On her specific points:
cain
@YY_Sima Qian: Lot to unpack there – thanks for taking the time to weigh in.
eclare
@satby:
I try to have blueberries every day. I use frozen, it’s easier and cheaper than fresh. I buy Wyman’s brand, which is family owned.
eclare
@Suzanne:
Same. But mainly because I hate to shop, so buying better quality clothes means I have to replace them less often.
YY_Sima Qian
@YY_Sima Qian:
Should be “End of cheap hydrocarbons”.
Lyrebird
@cain: Have you read his book? I have not and was thinking of asking folks here if it’s worth a read.
Brachiator
@Sister Machine Gun of Quiet Harmony:
Oil and gas are global commodities. The value is not set by any particular country.
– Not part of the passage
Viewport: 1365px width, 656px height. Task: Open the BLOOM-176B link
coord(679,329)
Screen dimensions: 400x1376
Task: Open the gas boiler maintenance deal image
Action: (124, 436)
If we can come up with an alternative to oil and gas, then the old fuel may become worth less.
However, the goal of an energy supply that is clean, reliable, sustainable and cheap may not be realizable. That is, you might not be able to attain all these goals. But we know, or reasonably have determined that new energy must be clean and not contribute to climate change.
Lyrebird
We can thank Reagan (“service economy!”) and Romney (Bain Capital) and many of their fans.
BellyCat
@YY_Sima Qian: Riveting. Thank you!
Until the minimum standard of living equalizes globally, countries with lower wage pools will fiercely attempt to disrupt any market which involves significant labor.
Not being an economist, my take is that manufacturing is going to be a shitshow for countries with high standards of living for the foreseeable future.
YY_Sima Qian
@BellyCat: That assumes the low income economies w/ the dirt cheap labor can find a way plug into the global market for tradable goods. That requires the dirt cheap labor be organized & employed in factories doing labor intensive manufacturing, for the manufactured goods to reach a physical access point to be exported, & stable utilities so the factories can continue operation. These attributes requires stable polities, decent level of governance, & physical infrastructure. Otherwise, this dirt cheap labor pool is no more relevant to the global economy than the hundreds of millions of Mainland Chinese were before Reform & Opening. That is why I consider it an open question in #1 of my comment.
That is why the PRC has been slow to shed much of the lower value added manufacturing to other developing economies, despite government industrial policy incentivizing this direction. The PRC has stable polity (for the short to medium term), decent governance even by middle income country standards, & 1st world infrastructure, not to mention expansive, complex, & vertically integrated value chains. The primary beneficiaries of “China+1” supply chain strategies have been countries such as Vietnam, which can more easily integrate itself into the existing Chinese value chain & ecosystem by doing the final assembly.
VeniceRiley
I practically gave myself away, but the special replacement cartridges are very expensive. Hope the wife doesn’t have buyer’s remorse. 😘
Matt McIrvin
I’ve always been a bit suspicious of the line “we are going to go through a time of suffering, but it’s actually good, it will make us better people”. And that’s kind of what’s going on here.
Suffering never makes us better people. It’s more likely to send us into killing rages, make us elect dictators and demagogues. Half of us seem willing to put a disturbed criminal who seeks to eliminate the other half back in the White House because gasoline got slightly more expensive.
Anyway, I think this article is lumping together several things that aren’t deeply related to one another, and some of them might be transitory. It reminds me of the theorizing about Peak Oil back in the 2000s.